Kostidis v. Gen. Cinema Corp. of Ind.,
In this case, the trial court instructed the jury that damages must be confined to the loss of riparian rights and that loss of view, if any, shall not be considered in awarding damages, if any, to the Landowners. Counsel for Landowners objected, arguing that compensation for loss of view was not an issue to be tried by the jury, because the trial court removed that issue as a matter of law by virtue of its December 2004 order, and, therefore, the instruction was outside the scope of the evidence. The trial court noted the objection for the record, but explained,
The Court gave this instruction based upon the evidence that was received from a variety of witnesses, including the fact that the Court had to give a curative instruction during opening argument with regard to this very issue; but also that evidence came in from several of the Plaintiffs regarding the natural body of the river, the view of the river, the view from the condominium units themselves; and therefore, the Court believes that the Jury could draw an inference from that testimony regarding the loss of view.
Tr. at 29. Noting that there had been trial testimony by a valuation witness whose testimony implicitly involved the concept of a loss of view, the trial court continued, “So as a result of that, I believe that this instruction was not only appropriate but necessary to prevent confusion to the Jury[.]” Id. at 30. Based on the record before us, we agree, and find no error in the trial court’s jury instruction. It neither misled the jury nor misstated the law.
Affirmed.
Notes
. In preparing this opinion, we note that both parties cited to documents that are not included in the record before us. For instance, Appellants' Reply Brief (at p. 2) refers to the fact that Appellees filed a "partial transcript" of a February 24, 2004 hearing; however, we have not seen any such transcript, nor does the clerk’s docket for the court of appeals reflect that Appellees filed any transcript at all. The same page of the Reply Brief also refers to "Appellees’ App. at 42”; however, Appellees did not file any separately-bound appendix. Appellees likewise cited to nonexistent documents; for instance, their brief (at pp. 2-4, 10, 16) refers and cites to various transcript pages that concerned such things as the Owners’ view of the river before and after the bridge was built. However, the only Transcript filed in this appeal by either party was a portion of the October 5, 2006 hearing that covered argument concerning the jury instructions on the issue of damages and does not represent Appellees’ factual citations. For obvious reasons, the parties’ inconsistencies caused some confusion and hampered our review of the record as we attempted to sort out the facts and supporting citations.
. The Chronological Case Summary states that the May 2004 order was interlocutory. Appellants' App. at 4.
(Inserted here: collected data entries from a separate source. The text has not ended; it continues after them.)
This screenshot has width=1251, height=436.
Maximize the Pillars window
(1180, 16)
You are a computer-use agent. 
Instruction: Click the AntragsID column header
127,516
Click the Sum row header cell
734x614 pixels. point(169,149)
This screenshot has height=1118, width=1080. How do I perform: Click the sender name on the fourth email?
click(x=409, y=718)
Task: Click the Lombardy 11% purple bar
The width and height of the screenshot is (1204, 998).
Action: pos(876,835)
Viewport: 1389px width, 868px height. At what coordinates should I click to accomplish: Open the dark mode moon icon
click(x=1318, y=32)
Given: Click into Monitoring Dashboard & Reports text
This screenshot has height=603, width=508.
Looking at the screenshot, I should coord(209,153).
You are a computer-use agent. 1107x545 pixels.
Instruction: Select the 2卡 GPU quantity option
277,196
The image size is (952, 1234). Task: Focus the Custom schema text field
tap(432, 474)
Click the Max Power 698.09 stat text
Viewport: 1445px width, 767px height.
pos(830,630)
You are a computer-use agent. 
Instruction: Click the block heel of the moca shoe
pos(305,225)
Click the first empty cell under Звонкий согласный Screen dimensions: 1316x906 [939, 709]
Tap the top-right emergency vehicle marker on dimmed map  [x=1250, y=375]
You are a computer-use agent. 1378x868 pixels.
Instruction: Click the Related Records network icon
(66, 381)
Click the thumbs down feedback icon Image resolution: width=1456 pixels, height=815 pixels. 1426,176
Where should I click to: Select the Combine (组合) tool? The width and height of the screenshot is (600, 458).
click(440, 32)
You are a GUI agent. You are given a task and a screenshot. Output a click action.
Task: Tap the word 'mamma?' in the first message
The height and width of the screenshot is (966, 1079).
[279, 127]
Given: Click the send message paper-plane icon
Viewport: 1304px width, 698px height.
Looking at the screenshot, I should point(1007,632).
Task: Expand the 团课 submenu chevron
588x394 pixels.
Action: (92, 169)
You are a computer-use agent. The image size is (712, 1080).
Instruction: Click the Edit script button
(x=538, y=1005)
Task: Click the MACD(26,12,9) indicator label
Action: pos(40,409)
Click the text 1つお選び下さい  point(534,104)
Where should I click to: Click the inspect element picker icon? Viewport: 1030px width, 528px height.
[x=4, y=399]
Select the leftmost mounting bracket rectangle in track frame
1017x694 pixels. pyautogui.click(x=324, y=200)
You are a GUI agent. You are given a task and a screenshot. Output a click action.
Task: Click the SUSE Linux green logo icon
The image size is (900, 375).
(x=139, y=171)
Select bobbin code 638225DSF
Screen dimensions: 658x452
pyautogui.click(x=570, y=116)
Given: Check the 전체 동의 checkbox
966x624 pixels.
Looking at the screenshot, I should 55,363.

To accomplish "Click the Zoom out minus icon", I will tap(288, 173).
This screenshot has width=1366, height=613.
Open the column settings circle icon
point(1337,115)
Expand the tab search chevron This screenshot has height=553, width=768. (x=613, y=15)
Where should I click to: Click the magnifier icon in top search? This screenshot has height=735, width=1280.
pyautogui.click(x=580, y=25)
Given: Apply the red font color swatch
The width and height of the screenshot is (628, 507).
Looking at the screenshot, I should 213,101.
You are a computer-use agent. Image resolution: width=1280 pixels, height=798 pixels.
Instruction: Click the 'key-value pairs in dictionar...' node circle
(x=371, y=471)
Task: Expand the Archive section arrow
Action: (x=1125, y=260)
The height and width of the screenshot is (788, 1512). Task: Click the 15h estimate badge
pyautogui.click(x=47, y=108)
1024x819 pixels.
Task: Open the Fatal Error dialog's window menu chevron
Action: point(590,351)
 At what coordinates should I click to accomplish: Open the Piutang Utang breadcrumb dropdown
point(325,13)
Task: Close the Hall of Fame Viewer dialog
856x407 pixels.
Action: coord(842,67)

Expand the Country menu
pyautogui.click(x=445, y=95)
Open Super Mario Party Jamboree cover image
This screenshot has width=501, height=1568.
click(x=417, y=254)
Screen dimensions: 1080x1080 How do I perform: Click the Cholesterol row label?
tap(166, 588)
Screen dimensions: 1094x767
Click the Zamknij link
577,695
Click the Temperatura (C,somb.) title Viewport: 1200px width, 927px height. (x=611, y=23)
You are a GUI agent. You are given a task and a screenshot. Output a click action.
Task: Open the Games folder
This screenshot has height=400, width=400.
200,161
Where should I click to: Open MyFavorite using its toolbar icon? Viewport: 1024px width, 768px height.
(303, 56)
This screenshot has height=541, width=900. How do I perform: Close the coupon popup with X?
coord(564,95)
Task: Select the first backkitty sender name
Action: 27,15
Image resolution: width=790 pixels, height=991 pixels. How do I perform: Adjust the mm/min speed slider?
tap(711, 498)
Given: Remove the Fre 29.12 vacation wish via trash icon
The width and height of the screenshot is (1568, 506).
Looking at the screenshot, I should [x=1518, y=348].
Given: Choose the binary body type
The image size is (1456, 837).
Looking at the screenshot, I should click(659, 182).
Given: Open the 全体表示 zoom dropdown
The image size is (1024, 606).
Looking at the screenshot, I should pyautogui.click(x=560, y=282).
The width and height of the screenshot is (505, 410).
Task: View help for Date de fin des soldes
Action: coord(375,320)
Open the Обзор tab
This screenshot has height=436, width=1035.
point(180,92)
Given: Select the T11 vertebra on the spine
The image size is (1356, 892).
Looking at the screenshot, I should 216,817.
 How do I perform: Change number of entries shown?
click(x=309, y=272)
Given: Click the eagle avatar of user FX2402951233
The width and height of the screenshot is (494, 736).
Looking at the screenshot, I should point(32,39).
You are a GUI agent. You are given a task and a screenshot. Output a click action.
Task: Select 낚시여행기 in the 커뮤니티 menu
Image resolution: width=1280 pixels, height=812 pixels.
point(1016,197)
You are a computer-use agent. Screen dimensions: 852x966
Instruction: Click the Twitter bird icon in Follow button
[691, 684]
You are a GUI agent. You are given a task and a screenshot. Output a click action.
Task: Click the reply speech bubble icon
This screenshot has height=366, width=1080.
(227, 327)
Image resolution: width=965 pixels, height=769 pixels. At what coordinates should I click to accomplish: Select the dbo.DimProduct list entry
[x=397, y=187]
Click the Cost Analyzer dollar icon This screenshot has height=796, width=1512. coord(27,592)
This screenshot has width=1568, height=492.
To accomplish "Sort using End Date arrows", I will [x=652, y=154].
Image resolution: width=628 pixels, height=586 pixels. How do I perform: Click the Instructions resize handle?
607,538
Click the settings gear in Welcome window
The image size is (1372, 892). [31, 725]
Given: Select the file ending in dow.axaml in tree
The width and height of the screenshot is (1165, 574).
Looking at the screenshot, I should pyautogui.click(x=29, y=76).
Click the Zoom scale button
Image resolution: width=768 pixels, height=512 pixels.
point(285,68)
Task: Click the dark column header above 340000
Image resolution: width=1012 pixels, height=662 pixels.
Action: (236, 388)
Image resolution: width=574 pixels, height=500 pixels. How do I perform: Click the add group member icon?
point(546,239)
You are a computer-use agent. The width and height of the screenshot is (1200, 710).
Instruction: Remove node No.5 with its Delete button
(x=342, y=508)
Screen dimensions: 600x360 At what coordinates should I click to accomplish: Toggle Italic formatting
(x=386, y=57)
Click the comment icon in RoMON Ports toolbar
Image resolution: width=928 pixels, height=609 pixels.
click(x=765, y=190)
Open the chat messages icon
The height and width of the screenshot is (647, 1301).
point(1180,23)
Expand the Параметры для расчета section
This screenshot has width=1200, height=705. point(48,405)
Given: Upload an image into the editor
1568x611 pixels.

. We observe that the City may have admitted that, at least to some degree, the bridge adversely affected Landowners' riparian rights: According to the trial court’s December 30, 2004 Finding of Fact number 6, "[T]he city admitted that the bridge was an intrusion and occupation of the area of the river where the plaintiff [sic] have riparian rights that can no longer be fully exercised.” Appellants’ App. at 13.